Ditching its last legal obligation to keep itself free of nuclear weapons, North Korea said yesterday that a 1992 agreement with South Korea not to deploy nuclear arms on the Korean Peninsula was "a dead document."
The announcement, initially made late Monday in Korean and then repeated yesterday in English, came as US President George W. Bush and South Korean President Roh Moo-hyun planned to meet this week in Washington to discuss North Korea's nuclear programs.
US officials say North Korea told them last month it already possesses nuclear weapons. In the past week, the North has said it has built "a deterrent force" to protect itself from what it calls a pre-emptive US nuclear attack.
"The inter-Korean declaration on denuclearization of the Korean Peninsula was thus reduced to a dead document due to the US vicious hostile policy to stifle the DPRK with nukes," the North's official news agency, KCNA, said. DPRK stands for the Democratic People's Republic of Korea, the North's official name.
The two Koreas signed the agreement in January 1992, pledging not to develop or deploy nuclear weapons on the divided peninsula.
The accord was the last remaining legal obligation under which North Korea was banned from developing atomic arms. In January this year, North Korea withdrew from the Nuclear Nonproliferation Treaty, a global accord to prevent the spread of nuclear weapons.
North Korea accuses the US of planning to attack the communist country, which Bush has branded part of an "axis of evil" along with Iran and Iraq.
It also revived its claim that the US military keeps many nuclear weapons in South Korea, turning the country into "the biggest nuclear advance base in the Far East."
Washington says it wants to use dialogue to resolve the nuclear crisis, although US officials have not ruled out a military option.
North Korea "keenly felt that the denuclearization of the Korean Peninsula would only remain as a daydream unless the US drops its hostile policy toward the DPRK," KCNA said.
It said the US invasion of Iraq taught it that "a war can be averted and the sovereignty of the country and the security of the nation can be protected only when a country has ... a strong military deterrent force capable of decisively repelling any attack to be made by any types of sophisticated weapons."
"The reality indicates that building up a physical deterrent force is urgently required for preventing the outbreak of a nuclear war on the Korean Peninsula," it said. "The US is chiefly to blame for ditching the North-South joint declaration on denuclearization."
Roh is traveling in the US on a weeklong trip that will focus on seeking a peaceful solution to the crisis.
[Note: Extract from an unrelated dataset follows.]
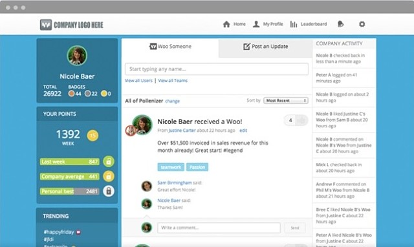Click the change link beside All of Pollenizer
This screenshot has width=414, height=247.
(x=173, y=101)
Roh, who was scheduled to meet Bush at the White House today, paid a solemn visit Monday to site of the former World Trade Center in New York City, attacked by terrorists on Sept. 11, 2001.
A spokeswoman for Roh said the North Korean statement might be a negotiating ploy in the wake of talks last month with US officials in Beijing.
During the talks in Beijing, US officials said North Korea claimed it already possesses nuclear weapons, and that it had reprocessed 8,000 spent nuclear fuel rods -- a move that could yield several atomic bombs within months.
North Korea offered to drop its nuclear and missile programs in exchange for security guarantees and economic aid, according to US officials. Chinese officials also took part in the talks.
"It seems that North Korea is taking a strong stance to pressure, or leverage, get any kind of a response to the proposal that it came out with at the Beijing trilateral talks," said Julianne Lee, a Roh spokeswoman.